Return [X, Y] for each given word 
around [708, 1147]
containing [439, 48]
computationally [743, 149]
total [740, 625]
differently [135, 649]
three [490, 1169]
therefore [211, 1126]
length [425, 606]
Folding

• **Task instructions**: Rewrite every line of the records with "word" replaced by "term" and everything else left as it is.

• **Solution for this task**:
Return [X, Y] for each given term 
around [708, 1147]
containing [439, 48]
computationally [743, 149]
total [740, 625]
differently [135, 649]
three [490, 1169]
therefore [211, 1126]
length [425, 606]
Folding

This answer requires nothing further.